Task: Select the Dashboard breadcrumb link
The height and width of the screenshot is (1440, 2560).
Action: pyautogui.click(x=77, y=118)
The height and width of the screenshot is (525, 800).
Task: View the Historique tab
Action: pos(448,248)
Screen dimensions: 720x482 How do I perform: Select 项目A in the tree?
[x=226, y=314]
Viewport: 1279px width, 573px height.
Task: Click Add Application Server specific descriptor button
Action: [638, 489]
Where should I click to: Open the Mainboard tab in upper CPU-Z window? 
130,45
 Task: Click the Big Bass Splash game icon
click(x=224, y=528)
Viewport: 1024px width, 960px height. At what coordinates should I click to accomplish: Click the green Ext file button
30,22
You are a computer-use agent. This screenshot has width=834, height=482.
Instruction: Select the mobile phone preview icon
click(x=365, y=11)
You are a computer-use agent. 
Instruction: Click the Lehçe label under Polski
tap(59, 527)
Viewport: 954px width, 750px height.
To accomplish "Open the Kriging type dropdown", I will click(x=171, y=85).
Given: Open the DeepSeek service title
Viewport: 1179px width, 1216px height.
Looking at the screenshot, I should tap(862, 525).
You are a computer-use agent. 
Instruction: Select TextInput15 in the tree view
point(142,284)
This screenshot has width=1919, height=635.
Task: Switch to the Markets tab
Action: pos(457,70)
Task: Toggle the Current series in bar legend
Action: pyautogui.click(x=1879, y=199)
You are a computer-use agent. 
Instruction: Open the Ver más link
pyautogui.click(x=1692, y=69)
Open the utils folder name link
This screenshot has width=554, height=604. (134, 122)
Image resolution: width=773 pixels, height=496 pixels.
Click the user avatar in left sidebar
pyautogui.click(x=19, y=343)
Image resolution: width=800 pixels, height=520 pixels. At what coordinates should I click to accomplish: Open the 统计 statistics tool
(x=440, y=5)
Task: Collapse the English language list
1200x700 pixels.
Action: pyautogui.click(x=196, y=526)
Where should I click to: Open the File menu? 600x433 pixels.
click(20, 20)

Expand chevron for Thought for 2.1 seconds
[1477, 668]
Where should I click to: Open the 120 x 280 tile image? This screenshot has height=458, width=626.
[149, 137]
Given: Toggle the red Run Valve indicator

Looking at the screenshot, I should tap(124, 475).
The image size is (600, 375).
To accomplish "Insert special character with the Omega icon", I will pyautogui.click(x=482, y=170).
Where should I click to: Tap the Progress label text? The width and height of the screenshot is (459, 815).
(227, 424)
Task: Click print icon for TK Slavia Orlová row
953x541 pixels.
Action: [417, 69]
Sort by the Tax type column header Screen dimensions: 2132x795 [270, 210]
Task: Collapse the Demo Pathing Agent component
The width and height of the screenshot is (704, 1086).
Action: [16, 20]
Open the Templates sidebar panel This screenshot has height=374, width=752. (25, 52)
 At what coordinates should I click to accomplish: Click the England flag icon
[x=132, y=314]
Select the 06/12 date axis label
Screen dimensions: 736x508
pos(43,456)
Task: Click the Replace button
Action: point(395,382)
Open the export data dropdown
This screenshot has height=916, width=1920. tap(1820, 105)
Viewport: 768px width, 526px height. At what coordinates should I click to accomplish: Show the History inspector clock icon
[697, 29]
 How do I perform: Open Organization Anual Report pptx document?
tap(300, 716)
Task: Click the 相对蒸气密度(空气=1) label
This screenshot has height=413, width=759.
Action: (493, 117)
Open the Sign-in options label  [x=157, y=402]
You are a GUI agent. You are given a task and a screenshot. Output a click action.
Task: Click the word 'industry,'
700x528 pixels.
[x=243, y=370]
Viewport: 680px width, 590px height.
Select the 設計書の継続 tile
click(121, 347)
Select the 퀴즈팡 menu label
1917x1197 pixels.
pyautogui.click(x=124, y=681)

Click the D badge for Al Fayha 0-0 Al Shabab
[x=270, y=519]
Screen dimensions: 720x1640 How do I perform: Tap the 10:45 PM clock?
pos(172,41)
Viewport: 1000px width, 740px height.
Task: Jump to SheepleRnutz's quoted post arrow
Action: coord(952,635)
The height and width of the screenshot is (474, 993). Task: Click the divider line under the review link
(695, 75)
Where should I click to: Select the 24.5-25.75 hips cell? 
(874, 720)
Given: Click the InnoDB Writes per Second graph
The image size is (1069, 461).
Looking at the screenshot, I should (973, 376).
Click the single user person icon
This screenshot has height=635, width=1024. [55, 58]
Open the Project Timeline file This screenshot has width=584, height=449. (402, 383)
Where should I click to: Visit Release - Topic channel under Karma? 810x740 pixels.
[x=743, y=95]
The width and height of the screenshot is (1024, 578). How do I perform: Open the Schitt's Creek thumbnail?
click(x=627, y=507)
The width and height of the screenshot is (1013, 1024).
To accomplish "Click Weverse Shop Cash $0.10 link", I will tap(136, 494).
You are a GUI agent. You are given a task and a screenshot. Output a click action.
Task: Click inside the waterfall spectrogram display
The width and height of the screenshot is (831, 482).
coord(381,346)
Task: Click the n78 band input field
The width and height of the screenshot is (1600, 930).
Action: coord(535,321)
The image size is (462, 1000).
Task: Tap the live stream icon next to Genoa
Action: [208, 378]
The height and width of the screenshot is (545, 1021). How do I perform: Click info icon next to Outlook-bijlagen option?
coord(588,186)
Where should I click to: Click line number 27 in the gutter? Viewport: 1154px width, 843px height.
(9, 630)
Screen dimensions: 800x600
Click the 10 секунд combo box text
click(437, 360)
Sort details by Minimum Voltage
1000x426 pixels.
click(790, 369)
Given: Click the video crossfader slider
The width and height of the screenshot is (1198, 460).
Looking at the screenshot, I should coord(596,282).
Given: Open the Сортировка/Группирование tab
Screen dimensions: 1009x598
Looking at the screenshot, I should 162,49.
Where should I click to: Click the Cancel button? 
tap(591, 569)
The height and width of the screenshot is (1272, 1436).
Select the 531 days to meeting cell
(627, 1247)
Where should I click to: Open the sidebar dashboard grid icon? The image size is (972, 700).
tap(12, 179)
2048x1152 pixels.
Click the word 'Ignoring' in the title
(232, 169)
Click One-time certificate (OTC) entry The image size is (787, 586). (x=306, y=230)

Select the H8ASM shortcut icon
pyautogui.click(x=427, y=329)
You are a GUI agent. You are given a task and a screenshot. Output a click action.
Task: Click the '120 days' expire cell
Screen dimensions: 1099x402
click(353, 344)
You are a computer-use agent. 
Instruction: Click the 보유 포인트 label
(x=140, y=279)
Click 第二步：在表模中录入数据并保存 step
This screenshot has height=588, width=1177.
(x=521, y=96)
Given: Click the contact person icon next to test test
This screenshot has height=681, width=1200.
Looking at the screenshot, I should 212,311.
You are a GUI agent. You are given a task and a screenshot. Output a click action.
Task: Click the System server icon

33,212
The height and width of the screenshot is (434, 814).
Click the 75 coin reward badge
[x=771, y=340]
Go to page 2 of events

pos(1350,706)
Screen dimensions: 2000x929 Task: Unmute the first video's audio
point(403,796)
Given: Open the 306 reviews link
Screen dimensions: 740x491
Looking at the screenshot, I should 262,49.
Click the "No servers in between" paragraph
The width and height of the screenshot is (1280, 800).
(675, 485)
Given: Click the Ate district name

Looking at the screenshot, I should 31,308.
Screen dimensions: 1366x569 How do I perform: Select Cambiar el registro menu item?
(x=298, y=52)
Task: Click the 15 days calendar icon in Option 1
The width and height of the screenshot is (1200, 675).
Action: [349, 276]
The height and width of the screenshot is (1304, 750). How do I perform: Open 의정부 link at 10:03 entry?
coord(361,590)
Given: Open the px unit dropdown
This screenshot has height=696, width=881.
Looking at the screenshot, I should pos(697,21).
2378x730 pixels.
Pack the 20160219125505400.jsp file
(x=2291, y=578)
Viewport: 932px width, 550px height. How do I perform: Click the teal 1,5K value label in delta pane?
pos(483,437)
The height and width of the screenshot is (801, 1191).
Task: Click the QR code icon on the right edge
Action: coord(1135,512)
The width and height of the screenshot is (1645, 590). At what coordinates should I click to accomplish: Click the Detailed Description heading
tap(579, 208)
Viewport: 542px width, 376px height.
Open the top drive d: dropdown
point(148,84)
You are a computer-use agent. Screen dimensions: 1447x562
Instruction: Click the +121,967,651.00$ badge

□ □ □ □

Exercise details: Retrieve every line above holding the word "type".

Output of the exercise:
To accomplish "Open the Kriging type dropdown", I will click(x=171, y=85).
Sort by the Tax type column header Screen dimensions: 2132x795 [270, 210]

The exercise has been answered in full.